The axle of Scotty from Star Trek is aboard the International Space Station

The ashes of the late James Doohan, who played chief engineer Montgomery Scott on the original Star Trek television series, has been on board the International Space Station for 12 years – and the Sunday Times of London has the fascinating history of how it happened. Doohan died in 2005 at the age of 85 and his family wanted to fulfill his wish to join the ISS.

Official requests to bring Doohan’s ashes to the ISS were denied, but Richard Garriott – one of the first private citizens to travel on the space station – managed to smuggle some of Doohan’s ashes into the space station’s Columbus module. Garriott says he laminated a photo of Doohan and his ashes and placed them under the floor of the Columbus. He did not tell anyone about the plan – only he and Doohan’s family knew until now.

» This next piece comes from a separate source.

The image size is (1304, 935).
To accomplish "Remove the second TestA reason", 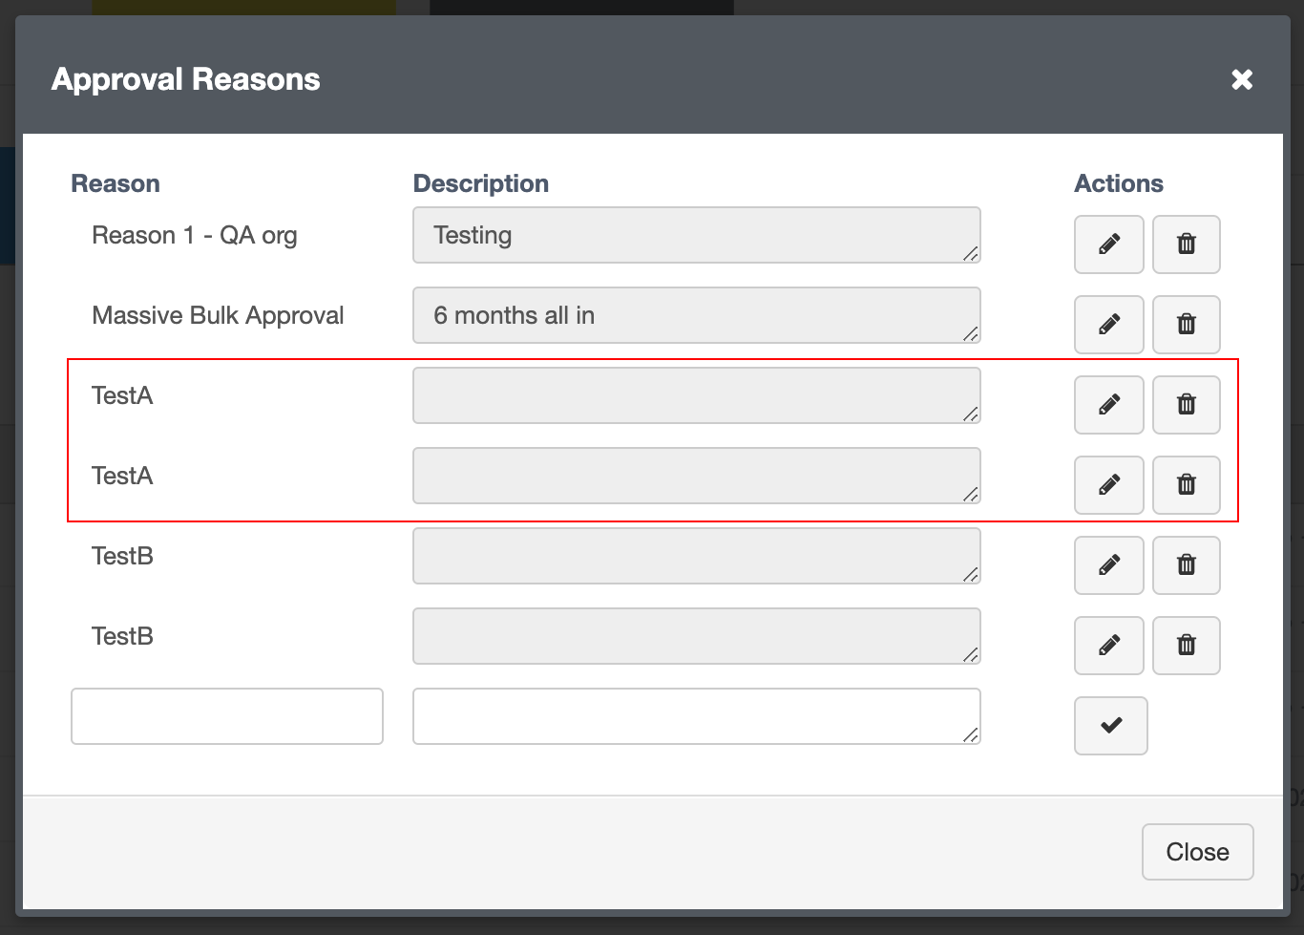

“It was completely clandestine,” Garriott told the Times. “His family was very happy that the ashes could get there, but we were all disappointed that we could not talk about it in public for so long. Now enough time has passed that we can, ”

This is not the first time Doohan’s ashes have gone to heaven. A portion of its ash was aboard SpaceX’s Falcon 1 rocket in 2008, but the rocket failed minutes after launch. And in 2012, an urn with some of Doohan’s ash flew into space aboard the SpaceX Falcon 9. According to the Times, From Doohan’s traveled about 1.7 billion kilometers through space and orbited the earth more than 70,000 times.

Doohan’s son Chris thanks Garriott for smuggling his late father’s ashes to the ISS. “What he did was touch – it meant so much to me, so much to my family and it would have meant so much to my father,” he said.

Years after his death, Scotty still goes with boldness … well, you know the rest.